Texto mostrado:
Perjuicio Racial

Perjuicio Racial

POR PEDRO GIL ITURBIDES
La insistencia con que se nos acusa de mantener prejuicio racial contra los haitianos, causa perjuicio racial a los dominicanos. De nada valen los argumentos que se esgriman para defendernos. Y, buscándole la quinta pata al gato, he llegado a la conclusión de que estas campañas se dirigen a condicionarnos para que aceptemos traer a Haití para acá. Ni más ni menos.

Prejuicios los hay. Los capitanes y gobernadores generales de la parte este de la isla recibían a los cimarrones alzados de Haití, asentándolos en comunidades como San Lorenzo de los Minas y Mandinga.

Relaciones, es decir, comunicaciones oficiales rendidas por las gobernaciones a la Corona, daban cuenta de estos asentamientos. No es que no los persiguieron, por supuesto.

Pero estas persecuciones se daban en los casos de aquellos cimarrones que, al margen de toda norma civilizada, permanecieron alzados en el suroeste.

Segmento de datos:
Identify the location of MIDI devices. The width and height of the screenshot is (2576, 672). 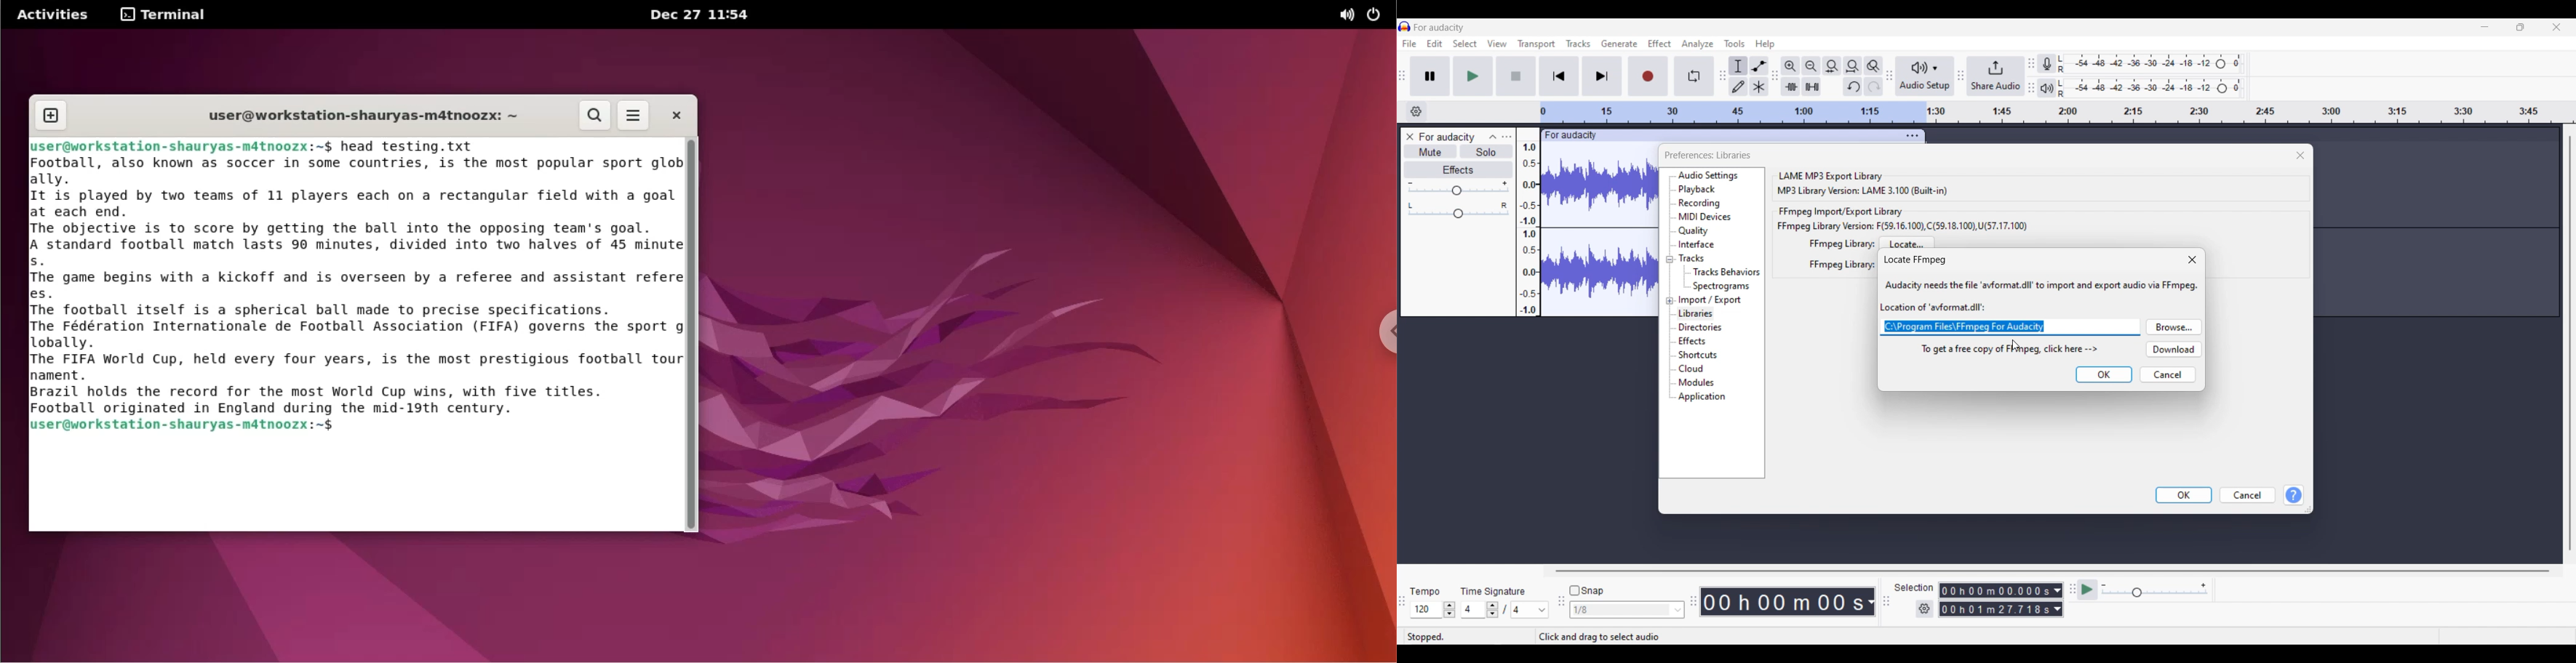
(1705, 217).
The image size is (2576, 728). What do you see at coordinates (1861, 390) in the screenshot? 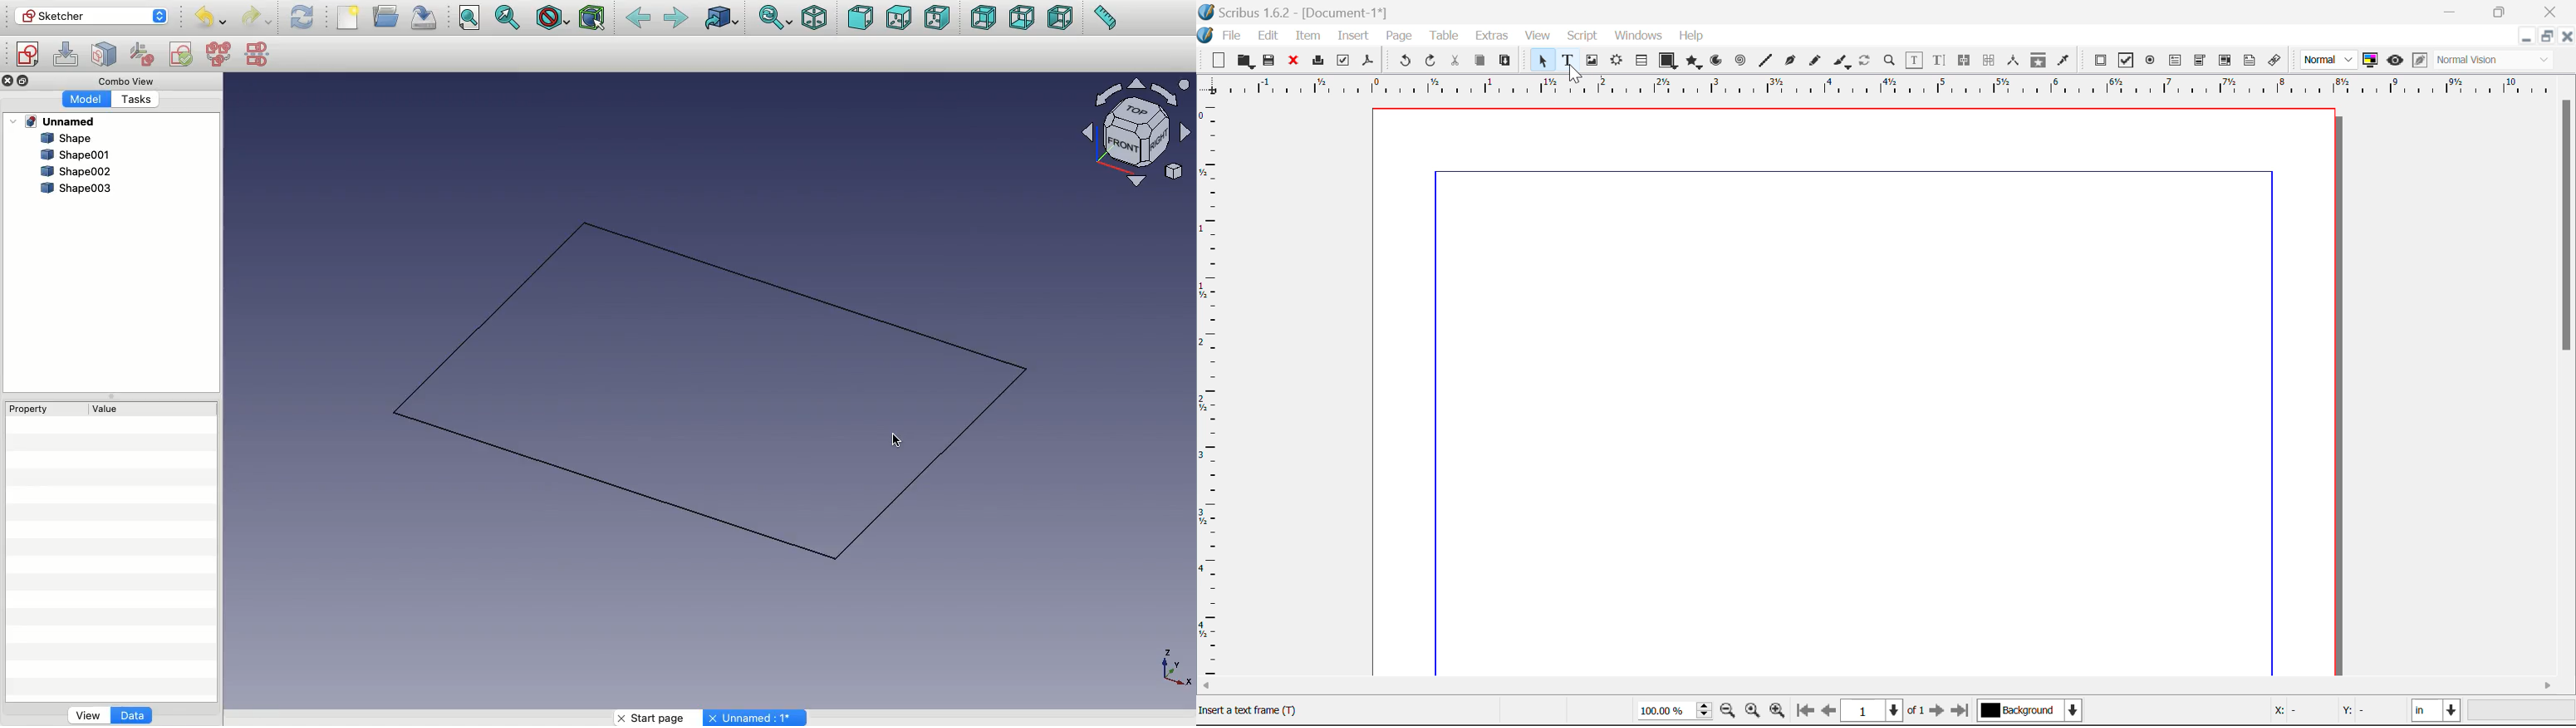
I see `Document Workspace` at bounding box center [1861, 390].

Desafíos:
- A) Indica si cada una de las siguientes afirmaciones concuerda con el artículo sobre el perjuicio racial. Responde sí o no y cita literalmente las palabras del artículo que lo deciden. (i) El artículo sostiene que los argumentos de defensa resultan útiles. (ii) Los cimarrones de Haití fueron asentados en comunidades como San Lorenzo de los Minas y Mandinga. (iii) Las persecuciones se daban contra cimarrones que permanecieron alzados en el noreste.
- B) Transcribe sin cambios el fragmento del artículo sobre el perjuicio racial que va desde "Prejuicios los hay." hasta "Minas y Mandinga.", ambos incluidos.
- C) Extiende el artículo sobre el perjuicio racial a partir del punto en que se interrumpe.

Las respuestas:
- A)
(i) No: "De nada valen los argumentos que se esgriman para defendernos."
(ii) Sí: "asentándolos en comunidades como San Lorenzo de los Minas y Mandinga."
(iii) No: "permanecieron alzados en el suroeste."

- B)
Prejuicios los hay. Los capitanes y gobernadores generales de la parte este de la isla recibían a los cimarrones alzados de Haití, asentándolos en comunidades como San Lorenzo de los Minas y Mandinga.

- C)
William Walton, durante su estadía en el país, dio cuenta de las acciones de estos cimarrones. No había gente de trabajo que cruzase los caminos en los que ellos establecían portazgos, que no tuviese problemas. No pocas veces, con pérdida de sus vidas. Pero la mayor parte de esos alzados se integraron a las comunidades nacionales, no niego que en forma marginal en sus primeros tiempos. Y después, como parte misma de nuestro pueblo. De ahí que tengamos al negro detrás, delante y encima de la oreja.

La diferencia entre la aceptación de aquellos cimarrones y el rechazo posterior a muchos haitianos la establecieron ellos. Explicación que nos hemos dado, y propalamos, tiene que ver con las invasiones de 1801 a 1805. Pero hay una distancia enorme entre el prejuicio nacido desde entonces, y el que se nos enrostra, de tipo racial. Cuando se produjo la invasión de Jean Jacques Dessalines en 1803 exhibimos las primeras formas de prejuicio. Los franceses, tomada la ciudad de Santo Domingo, se negaban a darle entrada a los grupos que venían de las poblaciones sureñas, huyendo a los incendios de sus bohíos. Y a las matanzas.

Fue el padre Ruiz, asomado a las murallas, quien habló con los comandantes franceses para que se revirtiese la orden.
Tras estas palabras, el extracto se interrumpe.